[Stored items]
[Start of section]

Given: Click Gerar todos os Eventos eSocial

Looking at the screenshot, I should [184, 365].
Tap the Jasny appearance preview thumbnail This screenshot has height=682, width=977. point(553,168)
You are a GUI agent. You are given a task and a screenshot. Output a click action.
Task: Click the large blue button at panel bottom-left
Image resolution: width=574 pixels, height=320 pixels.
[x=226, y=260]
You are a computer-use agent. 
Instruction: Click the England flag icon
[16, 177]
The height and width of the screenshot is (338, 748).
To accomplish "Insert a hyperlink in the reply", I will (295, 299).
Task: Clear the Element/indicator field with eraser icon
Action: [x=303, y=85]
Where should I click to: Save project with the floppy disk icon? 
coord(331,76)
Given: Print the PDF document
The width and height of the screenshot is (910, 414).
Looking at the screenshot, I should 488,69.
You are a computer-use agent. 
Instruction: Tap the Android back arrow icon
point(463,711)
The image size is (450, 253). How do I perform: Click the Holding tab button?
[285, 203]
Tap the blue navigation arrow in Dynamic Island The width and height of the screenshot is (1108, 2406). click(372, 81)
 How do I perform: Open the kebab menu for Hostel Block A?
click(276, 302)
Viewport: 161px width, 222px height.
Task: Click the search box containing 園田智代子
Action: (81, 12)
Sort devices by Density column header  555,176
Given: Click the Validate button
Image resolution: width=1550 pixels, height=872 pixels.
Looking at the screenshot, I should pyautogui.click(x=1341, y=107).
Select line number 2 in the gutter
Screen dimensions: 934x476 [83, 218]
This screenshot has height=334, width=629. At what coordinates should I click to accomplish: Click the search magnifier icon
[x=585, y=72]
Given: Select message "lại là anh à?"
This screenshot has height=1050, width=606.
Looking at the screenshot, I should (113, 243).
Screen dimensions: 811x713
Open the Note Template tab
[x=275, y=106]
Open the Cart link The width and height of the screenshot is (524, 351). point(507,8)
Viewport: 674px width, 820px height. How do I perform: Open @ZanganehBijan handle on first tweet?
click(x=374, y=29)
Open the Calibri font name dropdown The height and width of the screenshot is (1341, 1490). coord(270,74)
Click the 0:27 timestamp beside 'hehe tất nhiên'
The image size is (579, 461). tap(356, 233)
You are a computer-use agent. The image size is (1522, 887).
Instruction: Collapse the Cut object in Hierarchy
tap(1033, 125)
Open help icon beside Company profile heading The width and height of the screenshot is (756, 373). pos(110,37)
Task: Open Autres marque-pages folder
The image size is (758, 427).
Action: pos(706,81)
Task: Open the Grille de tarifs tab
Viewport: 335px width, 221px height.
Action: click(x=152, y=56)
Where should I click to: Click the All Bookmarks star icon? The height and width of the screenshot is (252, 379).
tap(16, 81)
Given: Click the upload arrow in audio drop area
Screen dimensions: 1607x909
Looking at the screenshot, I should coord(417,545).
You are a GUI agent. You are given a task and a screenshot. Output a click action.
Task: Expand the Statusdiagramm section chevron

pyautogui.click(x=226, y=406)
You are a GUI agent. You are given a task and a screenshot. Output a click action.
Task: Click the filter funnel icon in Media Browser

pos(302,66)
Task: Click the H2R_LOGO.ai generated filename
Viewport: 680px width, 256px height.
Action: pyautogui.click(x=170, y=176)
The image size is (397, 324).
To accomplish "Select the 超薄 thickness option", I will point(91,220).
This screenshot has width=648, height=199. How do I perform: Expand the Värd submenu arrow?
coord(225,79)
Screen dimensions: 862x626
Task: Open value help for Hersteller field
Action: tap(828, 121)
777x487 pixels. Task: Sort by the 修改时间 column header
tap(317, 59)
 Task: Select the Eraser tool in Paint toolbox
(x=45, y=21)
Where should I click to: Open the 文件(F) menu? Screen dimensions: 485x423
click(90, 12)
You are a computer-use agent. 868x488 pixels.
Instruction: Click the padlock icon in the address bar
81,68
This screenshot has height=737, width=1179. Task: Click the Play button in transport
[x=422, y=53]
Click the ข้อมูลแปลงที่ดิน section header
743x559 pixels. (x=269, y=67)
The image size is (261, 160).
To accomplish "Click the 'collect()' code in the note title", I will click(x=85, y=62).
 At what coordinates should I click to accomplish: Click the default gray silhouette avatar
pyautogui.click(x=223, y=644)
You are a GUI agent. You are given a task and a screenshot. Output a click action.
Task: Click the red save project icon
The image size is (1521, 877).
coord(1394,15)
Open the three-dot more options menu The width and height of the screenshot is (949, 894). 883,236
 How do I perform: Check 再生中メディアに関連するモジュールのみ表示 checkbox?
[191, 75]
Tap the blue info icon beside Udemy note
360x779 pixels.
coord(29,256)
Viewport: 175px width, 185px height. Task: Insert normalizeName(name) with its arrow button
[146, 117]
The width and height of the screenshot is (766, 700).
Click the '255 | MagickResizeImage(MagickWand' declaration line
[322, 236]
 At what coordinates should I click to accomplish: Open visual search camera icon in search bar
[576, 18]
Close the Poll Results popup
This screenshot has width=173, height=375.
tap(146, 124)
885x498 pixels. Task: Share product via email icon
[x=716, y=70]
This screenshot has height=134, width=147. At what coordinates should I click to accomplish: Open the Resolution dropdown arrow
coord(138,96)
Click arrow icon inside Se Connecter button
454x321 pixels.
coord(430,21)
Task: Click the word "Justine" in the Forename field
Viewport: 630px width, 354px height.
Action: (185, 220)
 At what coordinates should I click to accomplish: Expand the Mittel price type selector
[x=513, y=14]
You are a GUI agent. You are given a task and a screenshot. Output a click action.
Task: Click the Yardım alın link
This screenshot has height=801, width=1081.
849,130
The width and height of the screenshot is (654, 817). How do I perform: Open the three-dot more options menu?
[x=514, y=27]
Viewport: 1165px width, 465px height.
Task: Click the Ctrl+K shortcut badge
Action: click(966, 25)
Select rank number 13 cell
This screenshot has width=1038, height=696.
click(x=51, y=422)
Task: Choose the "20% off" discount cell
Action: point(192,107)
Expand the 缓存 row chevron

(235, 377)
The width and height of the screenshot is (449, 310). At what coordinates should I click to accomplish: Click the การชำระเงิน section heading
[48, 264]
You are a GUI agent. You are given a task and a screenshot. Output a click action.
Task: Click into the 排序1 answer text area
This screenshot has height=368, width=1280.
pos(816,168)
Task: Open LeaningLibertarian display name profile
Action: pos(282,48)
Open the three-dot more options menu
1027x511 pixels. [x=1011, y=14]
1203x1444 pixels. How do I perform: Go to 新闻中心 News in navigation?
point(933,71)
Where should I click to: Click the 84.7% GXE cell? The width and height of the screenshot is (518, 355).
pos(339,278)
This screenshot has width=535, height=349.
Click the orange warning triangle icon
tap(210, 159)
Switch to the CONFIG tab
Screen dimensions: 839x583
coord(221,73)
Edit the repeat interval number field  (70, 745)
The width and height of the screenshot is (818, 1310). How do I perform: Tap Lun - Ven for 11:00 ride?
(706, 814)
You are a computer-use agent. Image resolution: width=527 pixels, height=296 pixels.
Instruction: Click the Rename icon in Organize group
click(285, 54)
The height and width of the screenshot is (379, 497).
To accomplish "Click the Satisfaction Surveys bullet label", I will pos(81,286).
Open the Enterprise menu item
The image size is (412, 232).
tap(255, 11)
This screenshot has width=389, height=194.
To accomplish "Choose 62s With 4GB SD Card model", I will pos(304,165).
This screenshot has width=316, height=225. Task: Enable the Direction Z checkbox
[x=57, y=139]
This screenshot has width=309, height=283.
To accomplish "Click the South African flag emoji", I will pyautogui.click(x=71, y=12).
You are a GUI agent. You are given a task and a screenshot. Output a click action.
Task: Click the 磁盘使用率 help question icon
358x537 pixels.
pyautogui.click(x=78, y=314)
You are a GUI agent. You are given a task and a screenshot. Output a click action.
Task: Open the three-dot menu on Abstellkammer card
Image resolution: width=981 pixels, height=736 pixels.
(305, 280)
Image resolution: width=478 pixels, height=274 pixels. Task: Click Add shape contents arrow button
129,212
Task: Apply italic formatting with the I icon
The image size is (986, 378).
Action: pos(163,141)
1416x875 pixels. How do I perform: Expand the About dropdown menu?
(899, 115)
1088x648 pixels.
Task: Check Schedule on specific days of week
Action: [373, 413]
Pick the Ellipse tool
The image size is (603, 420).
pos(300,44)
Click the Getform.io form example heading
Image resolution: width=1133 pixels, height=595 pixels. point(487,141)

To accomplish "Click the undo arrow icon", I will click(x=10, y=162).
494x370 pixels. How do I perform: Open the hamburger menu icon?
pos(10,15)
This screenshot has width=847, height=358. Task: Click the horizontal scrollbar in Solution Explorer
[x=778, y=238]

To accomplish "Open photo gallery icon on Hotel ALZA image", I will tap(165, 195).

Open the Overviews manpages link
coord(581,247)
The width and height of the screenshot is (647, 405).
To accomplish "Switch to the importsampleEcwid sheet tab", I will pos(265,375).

[End of section]

▸ Task details: Above are the records. Print exactly, and only, the lines from the line with "Given: Print the PDF document" to the line with "Sort devices by", both inclusive.

▸ Response:
Given: Print the PDF document
The width and height of the screenshot is (910, 414).
Looking at the screenshot, I should 488,69.
You are a computer-use agent. 
Instruction: Tap the Android back arrow icon
point(463,711)
The image size is (450, 253). How do I perform: Click the Holding tab button?
[285, 203]
Tap the blue navigation arrow in Dynamic Island The width and height of the screenshot is (1108, 2406). click(372, 81)
 How do I perform: Open the kebab menu for Hostel Block A?
click(276, 302)
Viewport: 161px width, 222px height.
Task: Click the search box containing 園田智代子
Action: (81, 12)
Sort devices by Density column header  555,176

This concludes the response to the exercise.